Content computing could bring previously unheard-of economies of scale to digital signage and immersive media environments. First, the use of the cloud would allow everything from small rollouts at a few sites to massive deployments across thousands of stores, by removing the requirement for building data centers or acquiring highly specialized IT teams. Secondly, using 'carrier-class' systems would provide economies of scale untapped to date in the digital signage market - paralleling software systems such as Google, Facebook, internet banking, and others. In a perfect world, the only requirement for the customer, be it a specialty group or a global conglomerate, would be a decent power supply and a functioning network.

Software as a Service

Building and operating retail environments at scale is a huge and complex undertaking. There are a multitude of factors to incorporate, and successful immersive stores must be extremely flexible.
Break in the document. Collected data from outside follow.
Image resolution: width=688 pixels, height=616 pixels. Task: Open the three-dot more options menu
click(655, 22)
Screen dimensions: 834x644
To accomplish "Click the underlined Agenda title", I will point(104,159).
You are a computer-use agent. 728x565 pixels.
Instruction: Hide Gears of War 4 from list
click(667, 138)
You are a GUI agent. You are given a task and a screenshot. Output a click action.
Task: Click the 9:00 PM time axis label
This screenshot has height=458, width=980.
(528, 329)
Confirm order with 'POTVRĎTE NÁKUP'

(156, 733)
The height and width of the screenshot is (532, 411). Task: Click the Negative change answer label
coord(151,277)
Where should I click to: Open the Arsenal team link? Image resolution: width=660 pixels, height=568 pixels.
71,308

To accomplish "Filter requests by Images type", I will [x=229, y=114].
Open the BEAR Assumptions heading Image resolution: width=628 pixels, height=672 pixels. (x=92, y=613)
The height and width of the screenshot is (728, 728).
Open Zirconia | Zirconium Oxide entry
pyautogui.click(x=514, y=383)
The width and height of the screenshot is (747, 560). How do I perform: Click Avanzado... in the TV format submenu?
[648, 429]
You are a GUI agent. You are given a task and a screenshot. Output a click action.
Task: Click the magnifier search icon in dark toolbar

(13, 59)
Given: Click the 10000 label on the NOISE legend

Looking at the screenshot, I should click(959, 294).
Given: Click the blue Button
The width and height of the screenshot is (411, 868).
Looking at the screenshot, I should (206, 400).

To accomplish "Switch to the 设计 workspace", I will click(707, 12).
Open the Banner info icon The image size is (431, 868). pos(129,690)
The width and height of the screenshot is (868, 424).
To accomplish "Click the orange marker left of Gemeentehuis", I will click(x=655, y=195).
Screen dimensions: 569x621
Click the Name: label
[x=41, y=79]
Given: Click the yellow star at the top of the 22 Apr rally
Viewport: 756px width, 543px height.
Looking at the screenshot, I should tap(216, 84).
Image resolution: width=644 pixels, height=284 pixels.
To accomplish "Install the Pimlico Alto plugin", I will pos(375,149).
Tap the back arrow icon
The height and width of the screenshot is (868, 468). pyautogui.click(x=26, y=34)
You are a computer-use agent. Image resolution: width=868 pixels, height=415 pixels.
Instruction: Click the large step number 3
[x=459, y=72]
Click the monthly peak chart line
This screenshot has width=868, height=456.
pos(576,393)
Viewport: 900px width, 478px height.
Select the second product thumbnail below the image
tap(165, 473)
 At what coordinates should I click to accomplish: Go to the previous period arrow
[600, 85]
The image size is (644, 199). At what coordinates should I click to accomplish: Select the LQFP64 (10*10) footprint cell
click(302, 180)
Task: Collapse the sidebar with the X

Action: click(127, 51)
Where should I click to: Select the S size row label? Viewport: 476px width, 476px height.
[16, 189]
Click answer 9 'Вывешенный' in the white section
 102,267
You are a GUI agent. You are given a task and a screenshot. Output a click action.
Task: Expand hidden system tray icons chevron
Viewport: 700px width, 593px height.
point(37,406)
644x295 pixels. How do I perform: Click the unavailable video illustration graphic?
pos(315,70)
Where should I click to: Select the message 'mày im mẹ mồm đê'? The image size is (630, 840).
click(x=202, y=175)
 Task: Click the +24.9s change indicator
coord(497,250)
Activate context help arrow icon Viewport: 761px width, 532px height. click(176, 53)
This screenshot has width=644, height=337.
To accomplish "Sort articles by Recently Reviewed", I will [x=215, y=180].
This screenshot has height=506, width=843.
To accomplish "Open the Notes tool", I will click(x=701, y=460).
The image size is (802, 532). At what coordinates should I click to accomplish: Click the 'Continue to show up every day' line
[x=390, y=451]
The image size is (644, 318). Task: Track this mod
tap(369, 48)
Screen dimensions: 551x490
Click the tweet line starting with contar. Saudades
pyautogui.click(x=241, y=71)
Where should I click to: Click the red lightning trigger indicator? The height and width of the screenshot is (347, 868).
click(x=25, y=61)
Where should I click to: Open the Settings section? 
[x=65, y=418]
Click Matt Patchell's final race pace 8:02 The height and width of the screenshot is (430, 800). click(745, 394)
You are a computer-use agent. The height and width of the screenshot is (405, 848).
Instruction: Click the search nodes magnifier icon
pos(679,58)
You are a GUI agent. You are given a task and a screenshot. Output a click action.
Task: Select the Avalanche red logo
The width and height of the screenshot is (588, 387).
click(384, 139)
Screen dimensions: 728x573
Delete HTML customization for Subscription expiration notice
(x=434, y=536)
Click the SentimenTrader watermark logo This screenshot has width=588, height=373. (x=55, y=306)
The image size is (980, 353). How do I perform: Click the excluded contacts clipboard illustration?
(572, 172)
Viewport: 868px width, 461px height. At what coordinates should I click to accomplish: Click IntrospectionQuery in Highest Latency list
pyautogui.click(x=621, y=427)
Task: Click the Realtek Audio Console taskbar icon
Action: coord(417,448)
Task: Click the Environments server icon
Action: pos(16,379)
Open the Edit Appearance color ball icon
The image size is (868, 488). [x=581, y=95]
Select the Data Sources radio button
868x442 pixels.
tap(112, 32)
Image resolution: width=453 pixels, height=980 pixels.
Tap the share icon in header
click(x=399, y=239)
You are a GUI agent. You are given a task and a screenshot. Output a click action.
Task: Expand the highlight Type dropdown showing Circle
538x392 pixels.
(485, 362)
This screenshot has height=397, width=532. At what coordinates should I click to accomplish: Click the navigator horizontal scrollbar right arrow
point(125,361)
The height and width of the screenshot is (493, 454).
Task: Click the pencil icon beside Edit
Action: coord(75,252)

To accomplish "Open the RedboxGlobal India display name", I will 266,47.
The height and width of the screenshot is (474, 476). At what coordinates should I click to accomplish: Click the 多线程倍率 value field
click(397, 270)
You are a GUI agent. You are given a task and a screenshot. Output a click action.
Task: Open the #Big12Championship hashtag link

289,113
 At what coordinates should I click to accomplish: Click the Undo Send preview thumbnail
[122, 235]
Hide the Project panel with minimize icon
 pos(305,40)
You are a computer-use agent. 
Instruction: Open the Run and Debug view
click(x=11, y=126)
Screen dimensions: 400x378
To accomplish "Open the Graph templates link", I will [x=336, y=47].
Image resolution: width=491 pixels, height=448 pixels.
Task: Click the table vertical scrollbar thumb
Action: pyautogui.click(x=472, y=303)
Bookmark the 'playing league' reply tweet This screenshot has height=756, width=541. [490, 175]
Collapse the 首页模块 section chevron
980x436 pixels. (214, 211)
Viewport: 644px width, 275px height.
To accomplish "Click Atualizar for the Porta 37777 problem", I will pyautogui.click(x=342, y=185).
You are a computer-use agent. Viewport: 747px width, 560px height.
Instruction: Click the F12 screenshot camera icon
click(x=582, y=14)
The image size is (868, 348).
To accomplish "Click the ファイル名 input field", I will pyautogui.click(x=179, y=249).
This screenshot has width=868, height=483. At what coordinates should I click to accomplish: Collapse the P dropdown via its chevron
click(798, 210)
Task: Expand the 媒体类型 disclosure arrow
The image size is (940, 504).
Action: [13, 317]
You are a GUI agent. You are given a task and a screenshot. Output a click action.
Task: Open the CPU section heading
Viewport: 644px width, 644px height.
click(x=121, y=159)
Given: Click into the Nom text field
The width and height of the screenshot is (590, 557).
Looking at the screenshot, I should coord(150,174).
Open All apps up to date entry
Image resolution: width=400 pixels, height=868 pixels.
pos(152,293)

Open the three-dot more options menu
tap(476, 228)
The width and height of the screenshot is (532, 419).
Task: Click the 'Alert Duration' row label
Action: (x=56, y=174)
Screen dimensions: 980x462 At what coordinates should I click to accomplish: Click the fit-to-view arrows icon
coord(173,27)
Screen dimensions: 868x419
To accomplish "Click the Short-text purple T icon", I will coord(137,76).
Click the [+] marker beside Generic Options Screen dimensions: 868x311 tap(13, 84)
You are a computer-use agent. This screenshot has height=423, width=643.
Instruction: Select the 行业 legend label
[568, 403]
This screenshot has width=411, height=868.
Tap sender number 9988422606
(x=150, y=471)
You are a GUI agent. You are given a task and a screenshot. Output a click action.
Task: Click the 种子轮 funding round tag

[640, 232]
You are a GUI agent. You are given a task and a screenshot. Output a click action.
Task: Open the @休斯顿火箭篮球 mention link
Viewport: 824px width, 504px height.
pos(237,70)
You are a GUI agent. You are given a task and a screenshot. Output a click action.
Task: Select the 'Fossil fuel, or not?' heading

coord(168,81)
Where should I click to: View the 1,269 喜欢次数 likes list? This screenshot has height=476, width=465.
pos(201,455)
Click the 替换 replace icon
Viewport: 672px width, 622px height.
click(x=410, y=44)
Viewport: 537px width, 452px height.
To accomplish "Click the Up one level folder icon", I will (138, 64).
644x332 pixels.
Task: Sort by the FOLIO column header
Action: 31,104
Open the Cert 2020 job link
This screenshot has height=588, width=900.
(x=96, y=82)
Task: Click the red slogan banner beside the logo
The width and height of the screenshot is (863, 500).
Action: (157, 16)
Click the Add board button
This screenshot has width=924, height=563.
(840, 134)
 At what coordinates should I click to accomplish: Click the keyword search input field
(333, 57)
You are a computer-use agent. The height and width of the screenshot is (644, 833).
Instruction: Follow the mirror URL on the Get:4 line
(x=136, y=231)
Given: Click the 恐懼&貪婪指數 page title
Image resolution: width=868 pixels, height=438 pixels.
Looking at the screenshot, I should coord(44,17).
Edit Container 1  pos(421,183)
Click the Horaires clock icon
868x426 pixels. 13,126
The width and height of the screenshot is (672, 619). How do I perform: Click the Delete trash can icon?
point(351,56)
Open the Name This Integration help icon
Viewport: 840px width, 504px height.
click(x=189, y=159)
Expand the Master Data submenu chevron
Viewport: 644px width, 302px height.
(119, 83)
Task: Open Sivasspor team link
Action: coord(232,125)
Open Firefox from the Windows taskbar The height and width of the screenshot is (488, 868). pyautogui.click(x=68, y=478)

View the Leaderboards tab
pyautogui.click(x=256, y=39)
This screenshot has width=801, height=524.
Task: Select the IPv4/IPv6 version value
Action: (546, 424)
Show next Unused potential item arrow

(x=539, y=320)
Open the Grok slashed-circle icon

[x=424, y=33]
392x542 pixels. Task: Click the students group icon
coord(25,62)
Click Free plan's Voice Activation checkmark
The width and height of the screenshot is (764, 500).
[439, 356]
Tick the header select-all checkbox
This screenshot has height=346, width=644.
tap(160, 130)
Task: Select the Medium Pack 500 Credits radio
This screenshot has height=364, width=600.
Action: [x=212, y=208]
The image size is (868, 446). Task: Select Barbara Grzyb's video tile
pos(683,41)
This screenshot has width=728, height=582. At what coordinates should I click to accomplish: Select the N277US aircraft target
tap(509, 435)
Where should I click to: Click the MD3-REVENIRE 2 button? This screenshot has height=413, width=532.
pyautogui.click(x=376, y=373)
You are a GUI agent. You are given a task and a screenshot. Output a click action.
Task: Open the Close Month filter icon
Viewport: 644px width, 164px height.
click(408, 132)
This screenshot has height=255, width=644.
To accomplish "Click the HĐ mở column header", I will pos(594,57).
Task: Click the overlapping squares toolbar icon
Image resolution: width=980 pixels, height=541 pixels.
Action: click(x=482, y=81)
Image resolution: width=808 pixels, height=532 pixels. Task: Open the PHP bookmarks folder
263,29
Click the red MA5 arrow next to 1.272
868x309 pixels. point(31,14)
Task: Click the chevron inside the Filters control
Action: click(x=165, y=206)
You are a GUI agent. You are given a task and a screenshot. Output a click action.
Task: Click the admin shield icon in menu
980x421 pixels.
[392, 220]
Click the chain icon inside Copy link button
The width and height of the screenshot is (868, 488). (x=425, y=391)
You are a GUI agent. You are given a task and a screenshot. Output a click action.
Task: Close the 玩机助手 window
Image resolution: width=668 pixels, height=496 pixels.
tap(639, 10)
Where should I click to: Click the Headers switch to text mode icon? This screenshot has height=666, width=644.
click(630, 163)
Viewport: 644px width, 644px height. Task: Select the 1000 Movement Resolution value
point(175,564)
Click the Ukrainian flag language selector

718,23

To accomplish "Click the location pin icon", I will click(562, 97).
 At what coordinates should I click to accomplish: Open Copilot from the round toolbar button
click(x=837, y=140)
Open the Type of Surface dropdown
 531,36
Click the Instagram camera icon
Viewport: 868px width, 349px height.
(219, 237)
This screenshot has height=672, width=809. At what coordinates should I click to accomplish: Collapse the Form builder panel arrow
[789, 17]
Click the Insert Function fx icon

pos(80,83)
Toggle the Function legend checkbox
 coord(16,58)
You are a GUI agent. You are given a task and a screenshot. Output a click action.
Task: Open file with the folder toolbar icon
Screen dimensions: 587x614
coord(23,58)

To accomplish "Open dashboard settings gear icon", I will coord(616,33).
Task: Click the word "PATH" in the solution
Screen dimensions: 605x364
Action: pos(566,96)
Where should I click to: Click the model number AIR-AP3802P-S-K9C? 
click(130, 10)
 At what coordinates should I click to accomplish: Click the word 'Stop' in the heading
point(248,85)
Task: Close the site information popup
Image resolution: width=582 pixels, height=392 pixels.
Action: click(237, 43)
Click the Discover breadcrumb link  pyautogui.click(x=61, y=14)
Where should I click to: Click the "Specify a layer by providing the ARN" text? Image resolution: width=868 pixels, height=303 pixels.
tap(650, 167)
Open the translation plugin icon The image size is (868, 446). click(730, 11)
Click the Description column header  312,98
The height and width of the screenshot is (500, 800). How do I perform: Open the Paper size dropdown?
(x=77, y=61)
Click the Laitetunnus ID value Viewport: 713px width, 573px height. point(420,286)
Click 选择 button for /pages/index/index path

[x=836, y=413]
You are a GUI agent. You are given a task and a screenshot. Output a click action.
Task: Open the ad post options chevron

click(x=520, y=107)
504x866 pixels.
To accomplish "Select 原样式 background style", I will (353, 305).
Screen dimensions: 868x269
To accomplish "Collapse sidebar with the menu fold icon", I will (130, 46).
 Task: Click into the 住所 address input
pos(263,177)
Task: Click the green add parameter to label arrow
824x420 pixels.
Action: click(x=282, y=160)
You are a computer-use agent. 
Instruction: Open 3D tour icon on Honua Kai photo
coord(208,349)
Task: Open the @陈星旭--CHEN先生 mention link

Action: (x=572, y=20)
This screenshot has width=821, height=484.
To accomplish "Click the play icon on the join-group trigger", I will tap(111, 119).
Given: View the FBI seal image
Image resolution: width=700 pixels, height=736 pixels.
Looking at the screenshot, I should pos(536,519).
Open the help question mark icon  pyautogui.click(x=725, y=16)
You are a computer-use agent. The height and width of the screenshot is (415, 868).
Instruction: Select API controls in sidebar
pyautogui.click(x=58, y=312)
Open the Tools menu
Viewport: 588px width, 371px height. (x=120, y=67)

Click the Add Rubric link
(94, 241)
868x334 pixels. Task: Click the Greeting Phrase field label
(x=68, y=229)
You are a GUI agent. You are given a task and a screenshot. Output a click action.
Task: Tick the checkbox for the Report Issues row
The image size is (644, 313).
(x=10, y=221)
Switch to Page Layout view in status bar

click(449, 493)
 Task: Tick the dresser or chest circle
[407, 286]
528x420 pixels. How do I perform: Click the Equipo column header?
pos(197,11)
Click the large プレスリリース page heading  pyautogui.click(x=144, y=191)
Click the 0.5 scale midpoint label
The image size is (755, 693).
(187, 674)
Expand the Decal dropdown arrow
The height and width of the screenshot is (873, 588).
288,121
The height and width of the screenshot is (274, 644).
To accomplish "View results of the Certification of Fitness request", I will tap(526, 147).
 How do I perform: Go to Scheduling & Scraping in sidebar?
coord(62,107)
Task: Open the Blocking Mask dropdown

Too often, large upfront capital investments have limited a company's flexibility and are accompanied by multiple sales and marketing strategies. A Software-as-a-Service business model simplifies this equation by removing the massive upfront capital expense, replacing it with a monthly operational expense. With minimal contractual run-times, the retailer has the flexibility to scale the signage and immersive technologies both up and down over the life of the retail store - and flexibility in keeping the retail environment fresh enables ongoing innovation.

Summary

Content computing revolutionizes the way customers deploy cutting edge digital media technologies in at least three significant ways. First, new technology is no longer seen as a burden, as the customer does not need to build and maintain an expensive organization of rare skill sets in order to own and operate a digital signage system. Secondly, the concept of scale is no longer terrifying, as content computing allows industrialized roll-outs instead of custom implementations and the customer can scale from one to thousands of stores without any additional engineering. Finally, large capital expenditure is no longer required, replaced instead with low monthly operational fees. The VIDERO C4 system provides the first example of content computing available on today's market.

VIDERO

The trail-blazer for the growing market of content computing, VIDERO was founded in 2006 as an independent offshoot of Netside GmbH. VIDERO's background is the creation and operation of Internet commerce solutions and e-commerce together with complex computer based media environments. VIDERO received the 2005 Sinus award for innovation which led to the application of VIDERO's technology in such renowned institutions as the Porsche and the Mercedes museums in Stuttgart, Germany. VIDERO and its US media integration partner are currently working with a major international brand to roll out a new immersive retail experience to stores across Europe and the US - possibly the first truly global content computing network world-wide.